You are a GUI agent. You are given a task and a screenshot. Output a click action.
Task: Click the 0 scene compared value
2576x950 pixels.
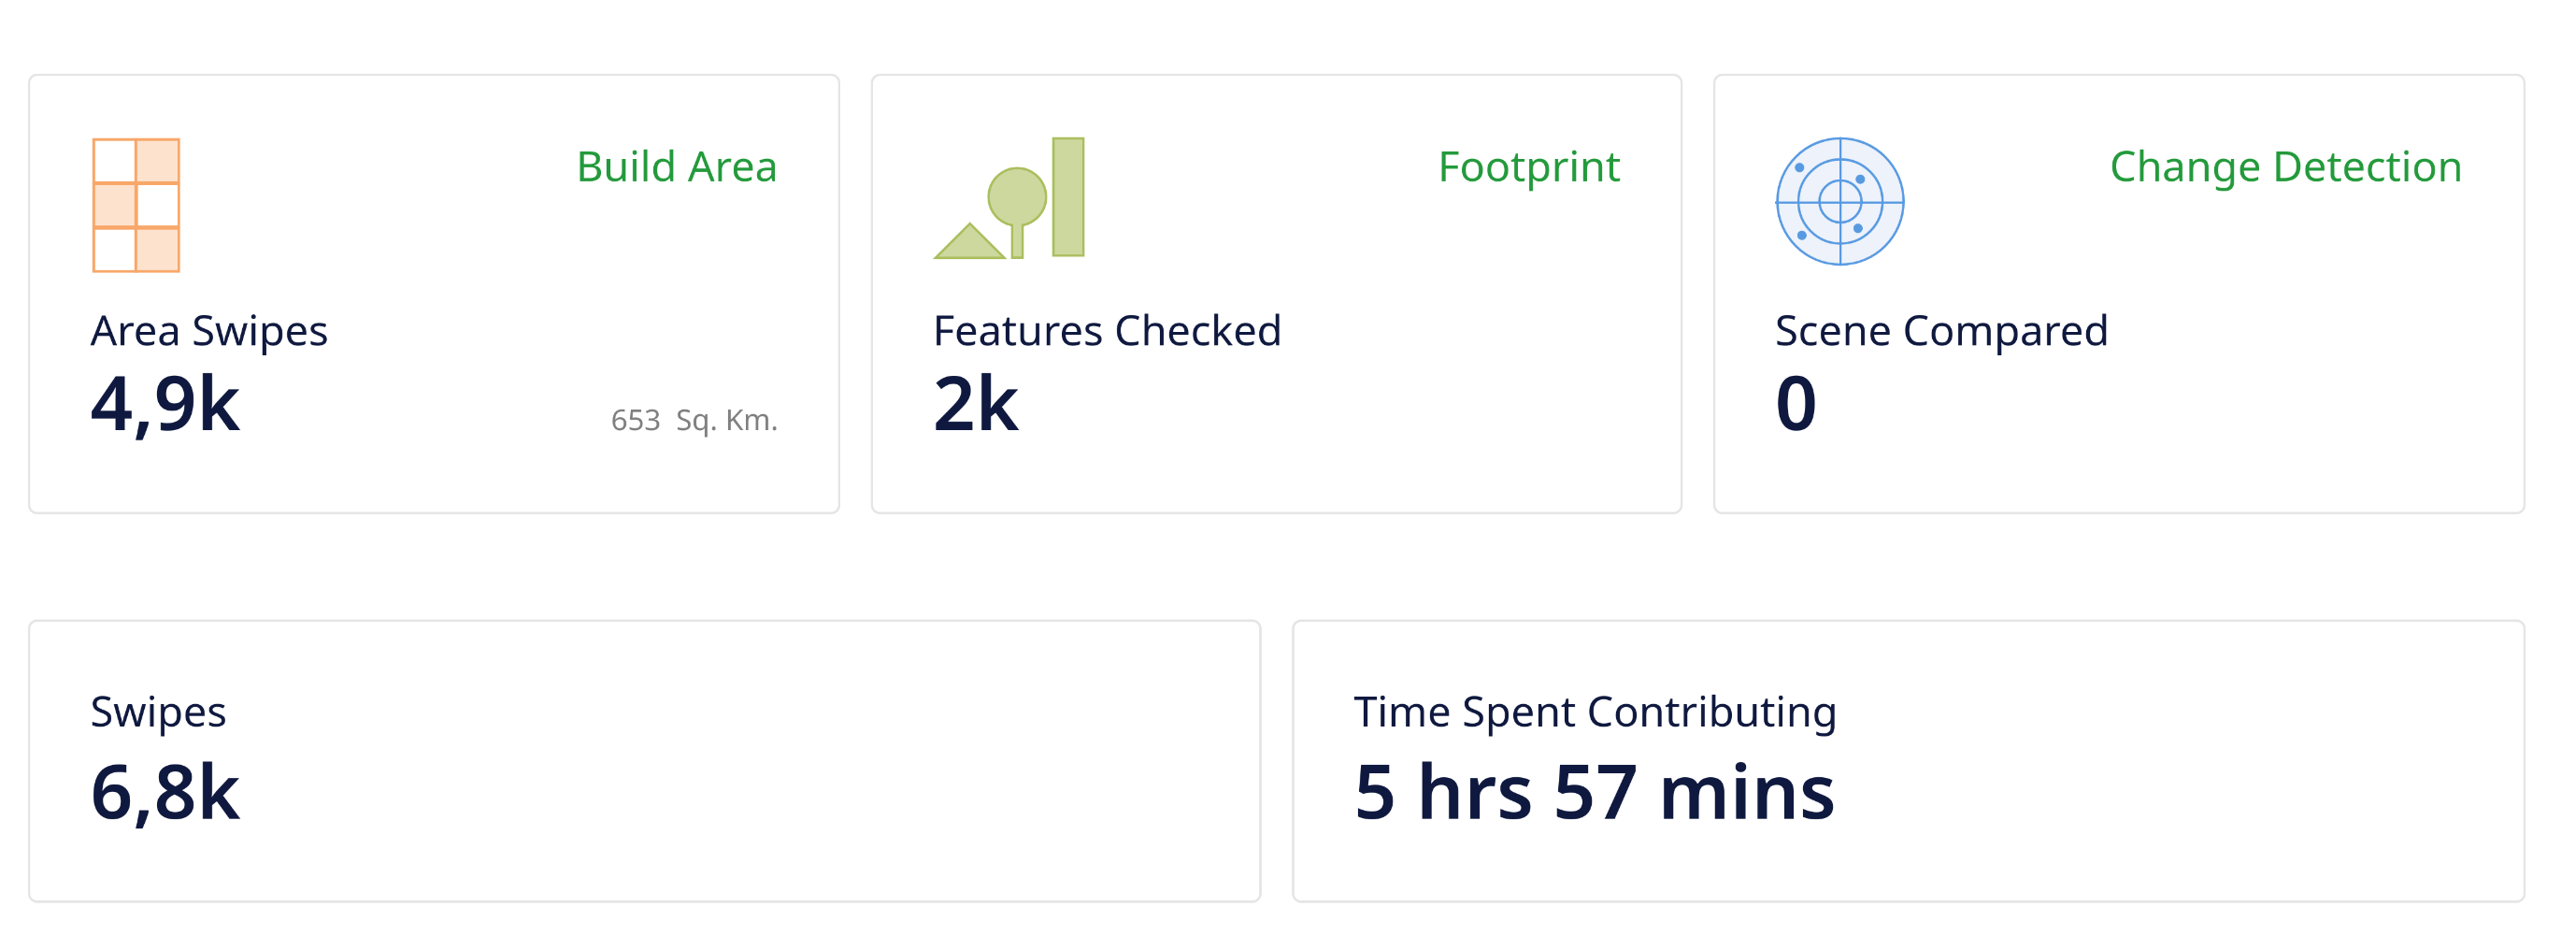pos(1796,404)
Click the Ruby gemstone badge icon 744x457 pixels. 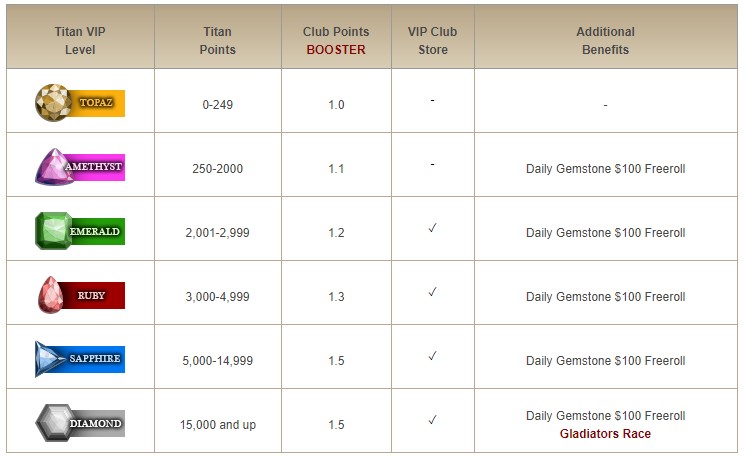tap(80, 295)
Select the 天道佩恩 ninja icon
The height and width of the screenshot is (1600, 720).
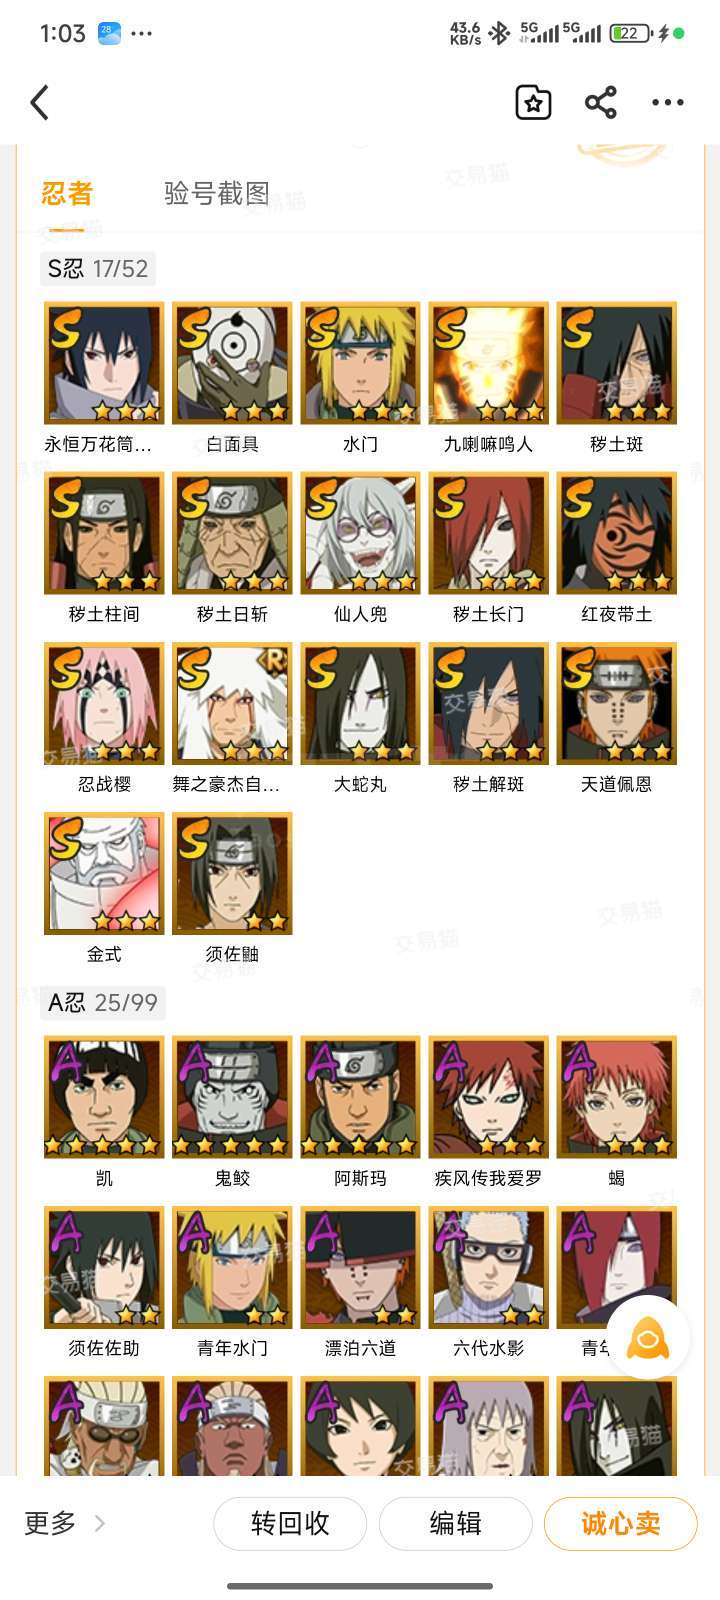coord(616,703)
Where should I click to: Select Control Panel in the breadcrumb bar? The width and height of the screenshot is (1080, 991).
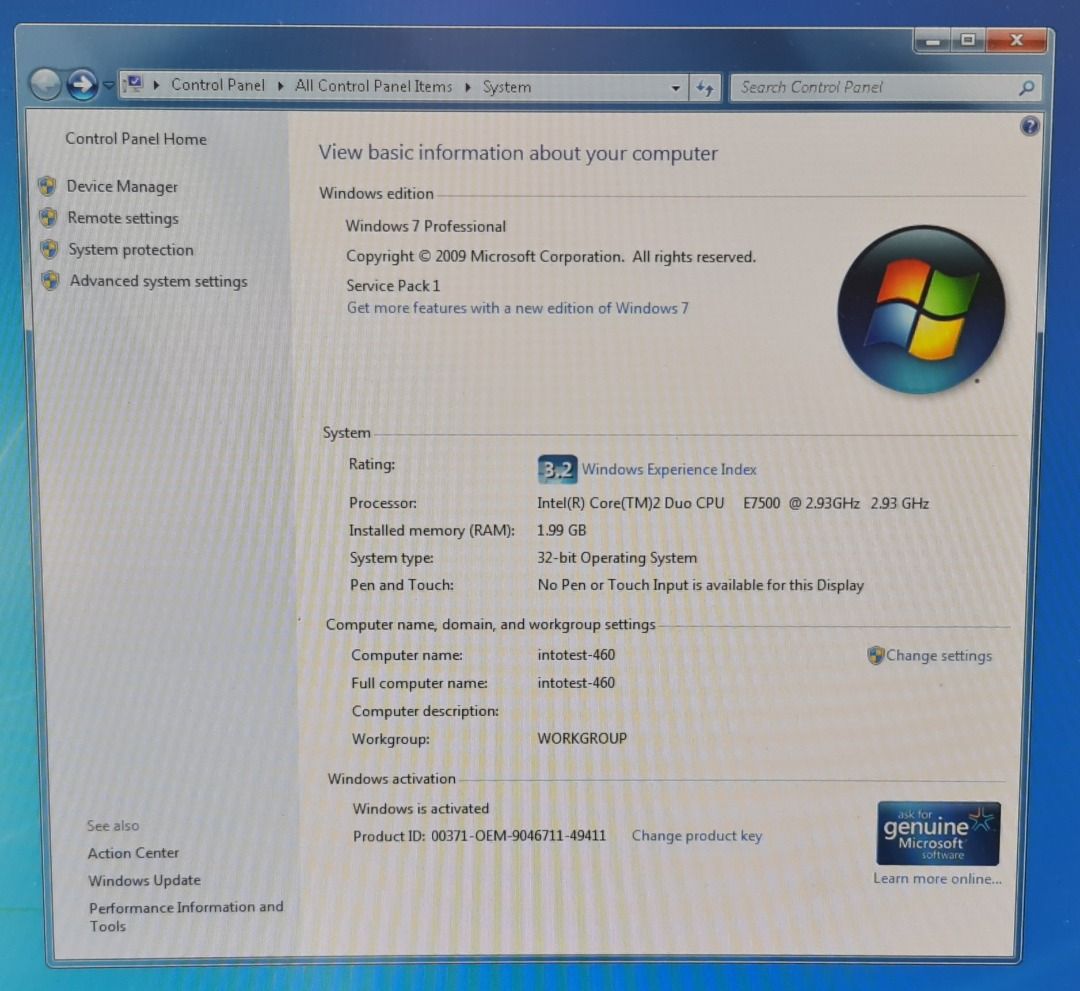click(x=218, y=87)
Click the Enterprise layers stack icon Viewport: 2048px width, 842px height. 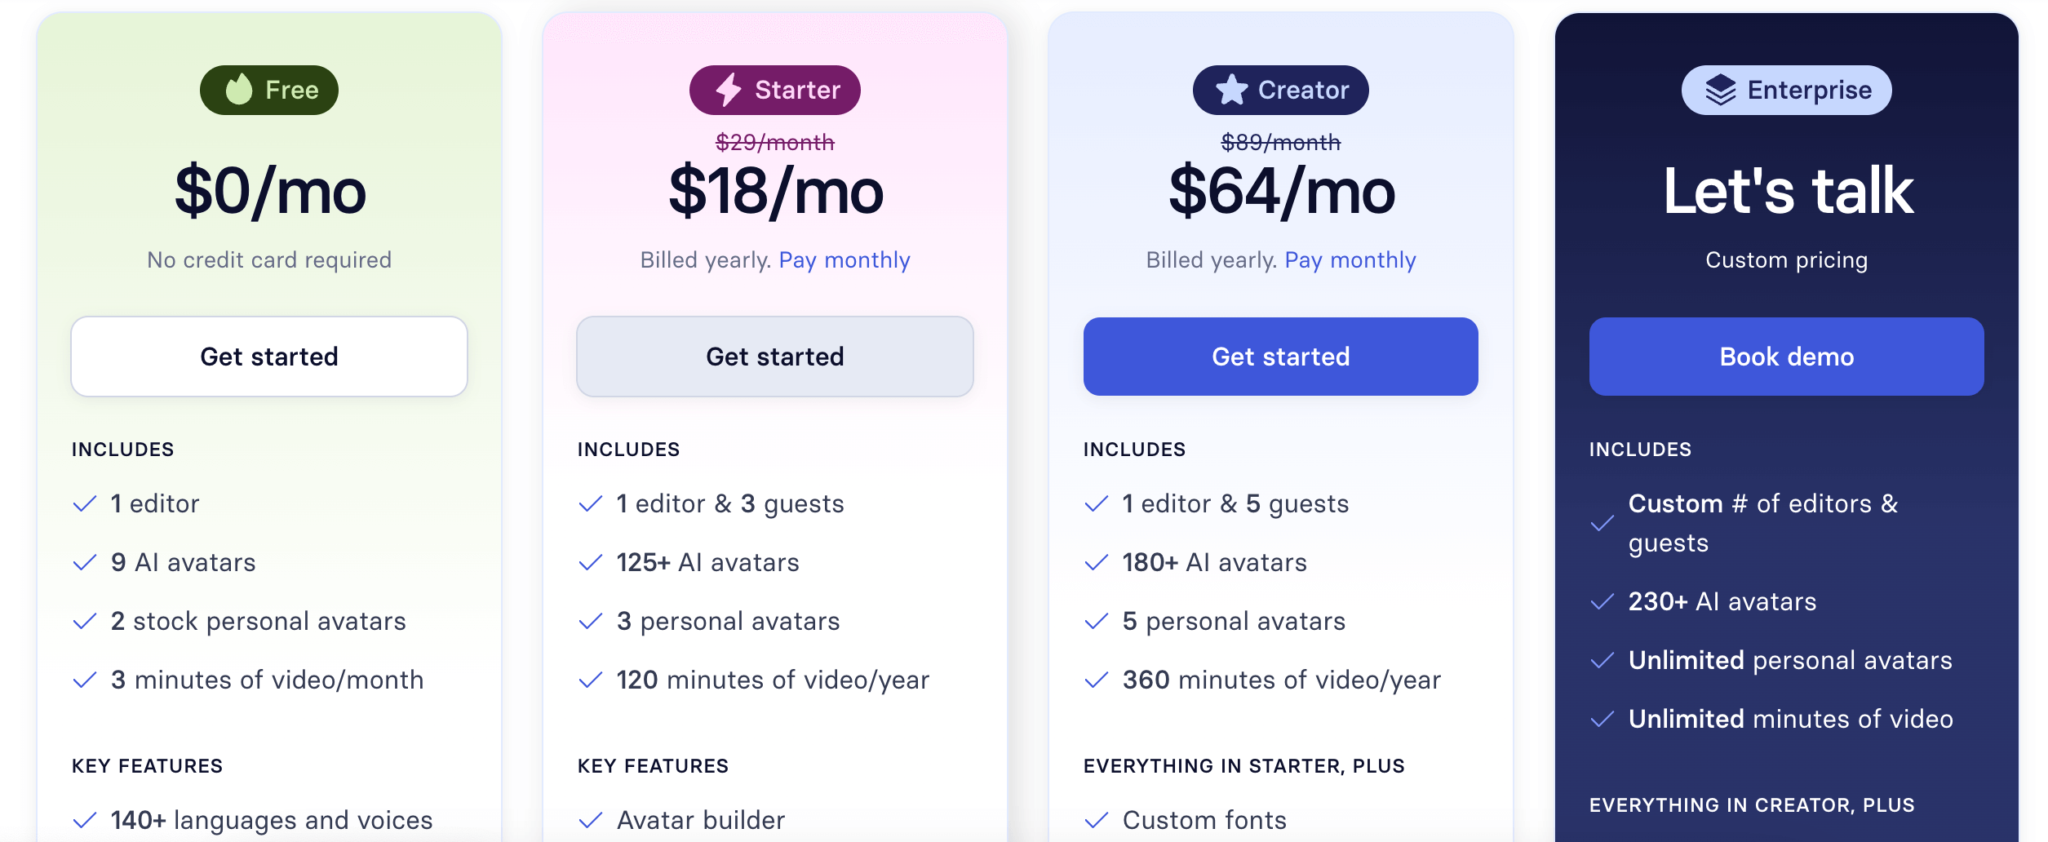[1720, 90]
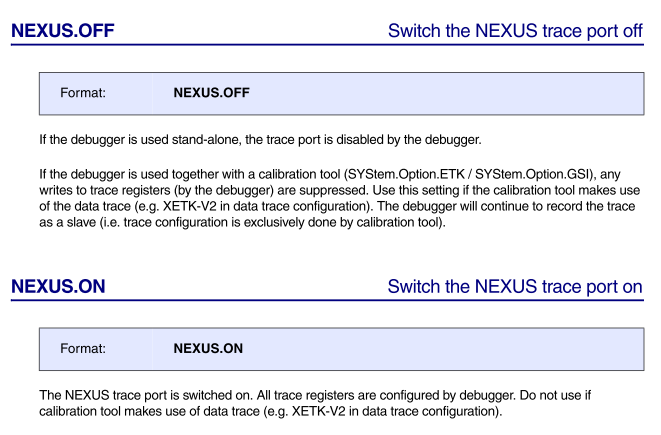The width and height of the screenshot is (661, 435).
Task: Click the NEXUS.ON command inside the format box
Action: tap(208, 349)
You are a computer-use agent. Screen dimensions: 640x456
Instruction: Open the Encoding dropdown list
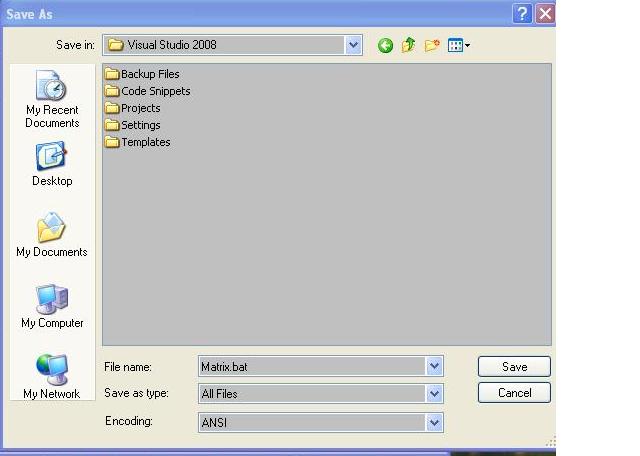pos(434,423)
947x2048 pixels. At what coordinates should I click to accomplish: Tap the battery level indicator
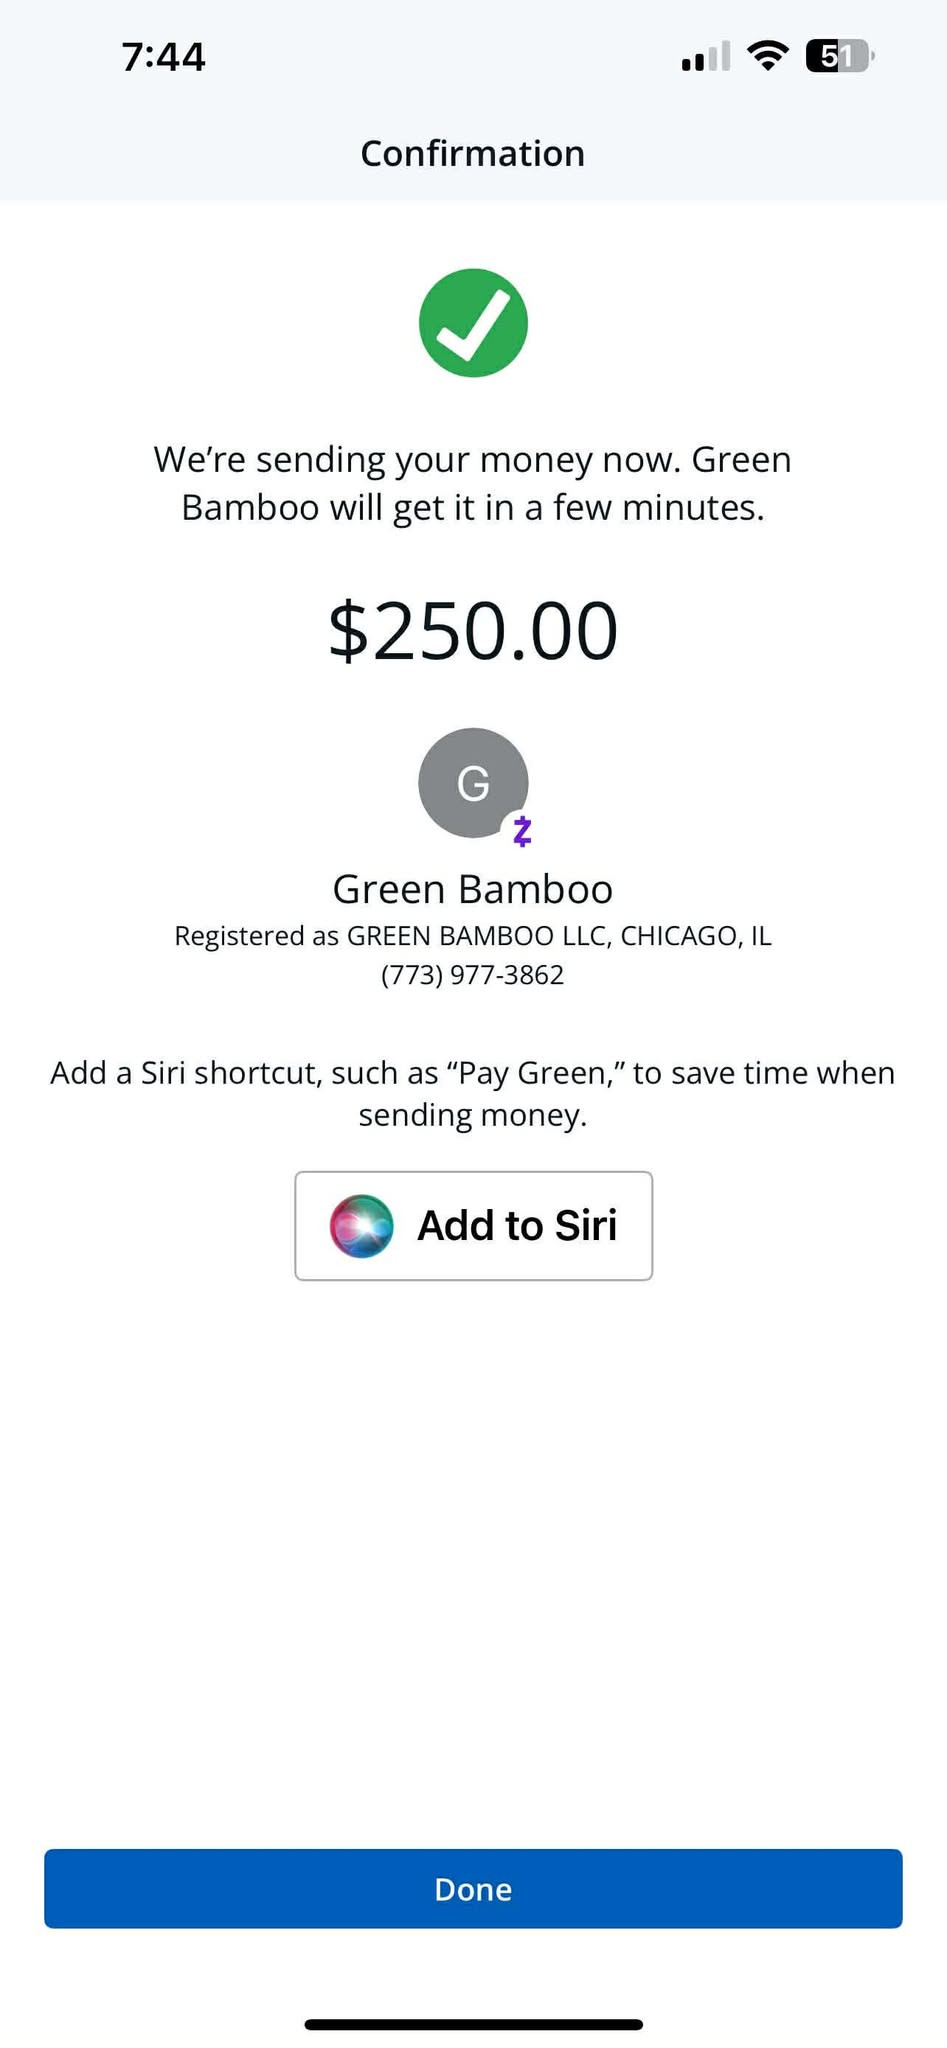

▸ **PROBLEM REQUIREMENTS**:
In the data above, find each line that has the word "agent" and copy it out.

▸ **YOUR SOLUTION**:
You are a GUI agent. You are given a task and a screenshot. Output a click action.
You are a computer-use agent. Screen dimensions: 640x456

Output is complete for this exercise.